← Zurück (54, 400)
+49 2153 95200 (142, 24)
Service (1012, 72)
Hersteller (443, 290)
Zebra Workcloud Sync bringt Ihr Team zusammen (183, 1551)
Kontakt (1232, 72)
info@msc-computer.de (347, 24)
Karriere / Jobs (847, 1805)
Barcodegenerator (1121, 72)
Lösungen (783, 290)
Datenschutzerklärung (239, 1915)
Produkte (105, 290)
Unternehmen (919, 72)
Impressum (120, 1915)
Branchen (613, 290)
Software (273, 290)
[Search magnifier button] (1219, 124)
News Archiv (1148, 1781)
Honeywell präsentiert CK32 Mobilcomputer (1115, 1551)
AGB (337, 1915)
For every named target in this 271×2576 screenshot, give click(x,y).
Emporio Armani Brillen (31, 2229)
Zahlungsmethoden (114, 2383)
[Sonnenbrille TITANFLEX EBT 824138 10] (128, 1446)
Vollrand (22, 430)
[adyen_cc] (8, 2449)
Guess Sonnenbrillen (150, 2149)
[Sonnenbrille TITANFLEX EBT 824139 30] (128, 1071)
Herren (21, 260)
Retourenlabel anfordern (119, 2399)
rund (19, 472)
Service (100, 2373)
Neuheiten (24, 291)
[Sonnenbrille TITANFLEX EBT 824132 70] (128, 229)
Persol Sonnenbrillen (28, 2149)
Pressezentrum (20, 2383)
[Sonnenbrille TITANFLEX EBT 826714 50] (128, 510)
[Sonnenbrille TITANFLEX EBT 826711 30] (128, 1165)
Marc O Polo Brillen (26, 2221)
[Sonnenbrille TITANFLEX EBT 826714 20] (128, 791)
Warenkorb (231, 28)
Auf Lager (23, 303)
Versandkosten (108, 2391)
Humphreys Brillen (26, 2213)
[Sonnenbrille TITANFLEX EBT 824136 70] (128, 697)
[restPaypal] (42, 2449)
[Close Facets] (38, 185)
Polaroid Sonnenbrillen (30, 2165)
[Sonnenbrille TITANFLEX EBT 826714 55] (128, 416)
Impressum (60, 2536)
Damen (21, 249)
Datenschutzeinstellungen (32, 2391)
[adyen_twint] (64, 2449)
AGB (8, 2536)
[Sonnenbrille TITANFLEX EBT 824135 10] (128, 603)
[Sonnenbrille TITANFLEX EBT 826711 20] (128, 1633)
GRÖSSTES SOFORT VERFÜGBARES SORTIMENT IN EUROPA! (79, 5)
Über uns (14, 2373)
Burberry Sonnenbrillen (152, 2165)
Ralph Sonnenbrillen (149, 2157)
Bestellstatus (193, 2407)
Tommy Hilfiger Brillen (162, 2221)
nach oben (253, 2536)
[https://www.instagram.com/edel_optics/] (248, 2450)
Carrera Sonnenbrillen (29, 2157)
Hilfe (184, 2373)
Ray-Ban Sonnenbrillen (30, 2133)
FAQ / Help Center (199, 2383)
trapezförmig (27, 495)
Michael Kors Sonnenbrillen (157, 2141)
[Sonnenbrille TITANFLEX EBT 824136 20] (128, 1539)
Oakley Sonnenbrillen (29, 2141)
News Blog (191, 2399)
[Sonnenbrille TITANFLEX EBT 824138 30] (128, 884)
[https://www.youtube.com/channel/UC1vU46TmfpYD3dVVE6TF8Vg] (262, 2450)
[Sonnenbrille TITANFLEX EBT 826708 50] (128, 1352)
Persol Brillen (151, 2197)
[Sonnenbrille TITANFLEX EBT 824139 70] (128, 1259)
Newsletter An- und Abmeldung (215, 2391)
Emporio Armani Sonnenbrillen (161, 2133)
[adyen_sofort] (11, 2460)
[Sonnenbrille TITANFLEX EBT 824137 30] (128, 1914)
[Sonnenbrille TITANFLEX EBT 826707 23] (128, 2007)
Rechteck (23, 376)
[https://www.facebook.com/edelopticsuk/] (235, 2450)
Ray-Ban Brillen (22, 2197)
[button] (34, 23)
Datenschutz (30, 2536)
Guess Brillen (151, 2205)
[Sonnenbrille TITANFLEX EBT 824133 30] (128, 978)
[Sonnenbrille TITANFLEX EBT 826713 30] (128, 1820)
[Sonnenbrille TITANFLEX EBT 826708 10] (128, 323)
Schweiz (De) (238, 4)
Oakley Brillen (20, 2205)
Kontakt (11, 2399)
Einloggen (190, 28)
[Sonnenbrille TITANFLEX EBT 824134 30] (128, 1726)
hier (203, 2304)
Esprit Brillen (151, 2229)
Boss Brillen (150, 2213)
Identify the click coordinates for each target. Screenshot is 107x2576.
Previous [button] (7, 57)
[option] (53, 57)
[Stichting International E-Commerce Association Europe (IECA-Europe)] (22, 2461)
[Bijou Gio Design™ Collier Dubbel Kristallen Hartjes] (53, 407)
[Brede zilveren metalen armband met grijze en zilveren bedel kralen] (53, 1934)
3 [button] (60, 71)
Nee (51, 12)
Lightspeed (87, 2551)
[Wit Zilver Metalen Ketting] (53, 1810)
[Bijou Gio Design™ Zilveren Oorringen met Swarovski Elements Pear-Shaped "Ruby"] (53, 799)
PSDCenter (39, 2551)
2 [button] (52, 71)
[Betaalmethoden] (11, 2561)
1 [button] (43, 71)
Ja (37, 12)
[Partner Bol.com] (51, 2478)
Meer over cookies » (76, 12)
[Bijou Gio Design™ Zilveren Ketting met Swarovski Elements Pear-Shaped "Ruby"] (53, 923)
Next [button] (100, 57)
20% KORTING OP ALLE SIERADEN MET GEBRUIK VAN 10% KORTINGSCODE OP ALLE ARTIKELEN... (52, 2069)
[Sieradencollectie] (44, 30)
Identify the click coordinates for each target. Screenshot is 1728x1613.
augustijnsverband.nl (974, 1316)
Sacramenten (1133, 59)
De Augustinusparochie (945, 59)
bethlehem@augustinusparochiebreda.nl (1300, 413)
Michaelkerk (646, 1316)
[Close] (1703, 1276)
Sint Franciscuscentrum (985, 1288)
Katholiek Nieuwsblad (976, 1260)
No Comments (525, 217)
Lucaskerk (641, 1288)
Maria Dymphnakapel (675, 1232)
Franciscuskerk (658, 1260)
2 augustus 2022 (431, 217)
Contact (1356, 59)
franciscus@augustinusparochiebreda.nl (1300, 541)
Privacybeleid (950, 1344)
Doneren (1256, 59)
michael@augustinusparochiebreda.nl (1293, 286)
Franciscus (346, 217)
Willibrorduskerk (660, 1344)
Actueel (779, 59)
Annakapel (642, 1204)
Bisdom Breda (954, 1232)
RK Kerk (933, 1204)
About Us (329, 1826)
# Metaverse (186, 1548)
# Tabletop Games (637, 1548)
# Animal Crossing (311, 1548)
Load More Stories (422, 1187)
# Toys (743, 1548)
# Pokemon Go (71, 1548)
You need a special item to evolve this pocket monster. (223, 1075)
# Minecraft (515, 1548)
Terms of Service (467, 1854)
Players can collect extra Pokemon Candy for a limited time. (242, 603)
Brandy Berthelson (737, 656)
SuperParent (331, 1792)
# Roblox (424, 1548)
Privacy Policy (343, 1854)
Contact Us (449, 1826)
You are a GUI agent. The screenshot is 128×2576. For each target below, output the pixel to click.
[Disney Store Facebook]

.....

[EXERCISE] Copy all lines of the records that have the string "https" in them.

[WRITTEN SOLUTION]
[https://www.instagram.com/edel_optics/] (248, 2450)
[https://www.youtube.com/channel/UC1vU46TmfpYD3dVVE6TF8Vg] (262, 2450)
[https://www.facebook.com/edelopticsuk/] (235, 2450)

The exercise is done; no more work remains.